■ SOURCE EXTRACT
START

PyGUI as a standard GUI API for Python?

Diez B. Roggisch deets at nospam.web.de
Wed Sep 3 12:57:38 EDT 2008


Michael Palmer schrieb:
> As anyone knows, the state of Python GUI programming is a little
> fractured at this time, with many toolkits, wrappers and meta-wrappers
> dead and alive, with or without documentation.
> 
> I've come across two projects that have the appeal of striving for
> simple, pythonic APIs: PyGUI and wax.  The latter is a wrapper around
> wxPython. It is  lacking documentation but actually quite usable and
> concise. The other, PyGUI, has an even nicer API and more docs but has
> relatively few widgets implemented at this time. It also strives for
> compatibility with several toolkits (two at this time), which I think
> is the right idea.

I disagree with that. Meta-wrappers like this will always suffer from 
problems, as they have difficulties providing a consistent api. For 
example wx is said to be very windows-toolkit-centric in it's API. Yes I 
know that it works under Linux with GTK, but it does not come as natural .

END

■ SUPPLIED INFORMATION
START

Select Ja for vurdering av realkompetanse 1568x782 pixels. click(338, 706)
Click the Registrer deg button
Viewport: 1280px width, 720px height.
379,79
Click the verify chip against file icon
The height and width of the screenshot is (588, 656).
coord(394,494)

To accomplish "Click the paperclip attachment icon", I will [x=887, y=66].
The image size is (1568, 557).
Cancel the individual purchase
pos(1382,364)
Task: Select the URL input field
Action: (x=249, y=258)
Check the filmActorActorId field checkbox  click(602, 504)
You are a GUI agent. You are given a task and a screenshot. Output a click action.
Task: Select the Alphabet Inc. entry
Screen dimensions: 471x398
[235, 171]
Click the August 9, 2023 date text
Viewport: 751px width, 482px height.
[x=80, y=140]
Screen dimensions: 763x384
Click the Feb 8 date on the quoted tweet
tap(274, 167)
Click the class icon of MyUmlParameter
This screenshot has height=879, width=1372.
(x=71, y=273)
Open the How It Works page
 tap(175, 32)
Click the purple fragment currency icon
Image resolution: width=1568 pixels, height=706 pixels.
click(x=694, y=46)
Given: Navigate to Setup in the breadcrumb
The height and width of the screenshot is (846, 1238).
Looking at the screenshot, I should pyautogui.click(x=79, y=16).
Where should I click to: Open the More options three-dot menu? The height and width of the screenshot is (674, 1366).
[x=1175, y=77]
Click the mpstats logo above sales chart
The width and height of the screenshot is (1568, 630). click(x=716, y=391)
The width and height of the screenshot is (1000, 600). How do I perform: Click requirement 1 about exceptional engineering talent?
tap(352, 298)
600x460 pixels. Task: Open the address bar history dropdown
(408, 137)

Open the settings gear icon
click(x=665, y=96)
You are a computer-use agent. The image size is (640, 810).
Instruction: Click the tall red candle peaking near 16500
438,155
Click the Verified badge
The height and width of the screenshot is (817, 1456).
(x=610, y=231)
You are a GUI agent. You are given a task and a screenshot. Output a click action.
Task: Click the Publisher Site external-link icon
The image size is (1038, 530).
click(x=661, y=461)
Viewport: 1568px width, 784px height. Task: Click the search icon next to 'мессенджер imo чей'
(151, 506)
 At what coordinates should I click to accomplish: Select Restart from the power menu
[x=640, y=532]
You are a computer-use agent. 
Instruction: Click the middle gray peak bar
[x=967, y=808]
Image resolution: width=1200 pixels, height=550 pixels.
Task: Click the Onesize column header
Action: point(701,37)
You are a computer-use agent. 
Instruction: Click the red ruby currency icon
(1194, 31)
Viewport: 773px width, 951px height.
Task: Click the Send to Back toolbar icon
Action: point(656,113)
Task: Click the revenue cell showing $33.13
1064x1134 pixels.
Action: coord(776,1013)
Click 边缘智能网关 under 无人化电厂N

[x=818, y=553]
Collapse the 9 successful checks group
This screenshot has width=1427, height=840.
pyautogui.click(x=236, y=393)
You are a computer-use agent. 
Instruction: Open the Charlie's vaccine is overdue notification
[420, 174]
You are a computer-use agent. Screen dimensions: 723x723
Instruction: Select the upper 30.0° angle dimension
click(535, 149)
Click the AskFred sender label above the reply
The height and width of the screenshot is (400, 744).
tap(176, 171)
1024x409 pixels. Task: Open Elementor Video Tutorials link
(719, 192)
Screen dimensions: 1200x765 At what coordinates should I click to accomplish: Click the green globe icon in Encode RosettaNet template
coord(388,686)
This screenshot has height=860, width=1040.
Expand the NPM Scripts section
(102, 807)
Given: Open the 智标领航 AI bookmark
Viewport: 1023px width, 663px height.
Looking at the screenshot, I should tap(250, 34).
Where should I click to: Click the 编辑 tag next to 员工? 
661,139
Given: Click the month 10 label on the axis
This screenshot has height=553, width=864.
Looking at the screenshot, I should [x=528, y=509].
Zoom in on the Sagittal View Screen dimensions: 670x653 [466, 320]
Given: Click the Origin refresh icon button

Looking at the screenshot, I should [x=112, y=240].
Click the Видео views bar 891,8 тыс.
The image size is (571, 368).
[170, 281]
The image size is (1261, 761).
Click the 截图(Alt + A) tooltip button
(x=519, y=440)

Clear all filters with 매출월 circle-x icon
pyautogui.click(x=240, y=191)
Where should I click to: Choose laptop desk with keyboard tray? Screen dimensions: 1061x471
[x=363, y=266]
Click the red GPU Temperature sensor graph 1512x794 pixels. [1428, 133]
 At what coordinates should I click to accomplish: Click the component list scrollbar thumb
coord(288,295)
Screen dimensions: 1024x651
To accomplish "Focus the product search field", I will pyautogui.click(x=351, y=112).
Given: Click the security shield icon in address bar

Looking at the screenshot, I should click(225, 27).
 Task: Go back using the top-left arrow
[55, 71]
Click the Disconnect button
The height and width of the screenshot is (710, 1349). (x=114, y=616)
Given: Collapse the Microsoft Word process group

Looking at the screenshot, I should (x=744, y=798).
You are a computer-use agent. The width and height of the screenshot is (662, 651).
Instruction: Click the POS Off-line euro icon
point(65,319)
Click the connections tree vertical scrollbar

END

■ WORK TO DO
**A)** In the part of the mailing-list post above that quotes Michael Palmer, list every GUI project or toolkit named by name.
**B)** Reproduce word for word the passage of the mailing-list post starting with "PyGUI as a standard" and going on through "or without documentation.".

■ PER-TASK OUTPUTS
**A)** PyGUI, wax, wxPython

**B)**
PyGUI as a standard GUI API for Python?

Diez B. Roggisch deets at nospam.web.de
Wed Sep 3 12:57:38 EDT 2008


Michael Palmer schrieb:
> As anyone knows, the state of Python GUI programming is a little
> fractured at this time, with many toolkits, wrappers and meta-wrappers
> dead and alive, with or without documentation.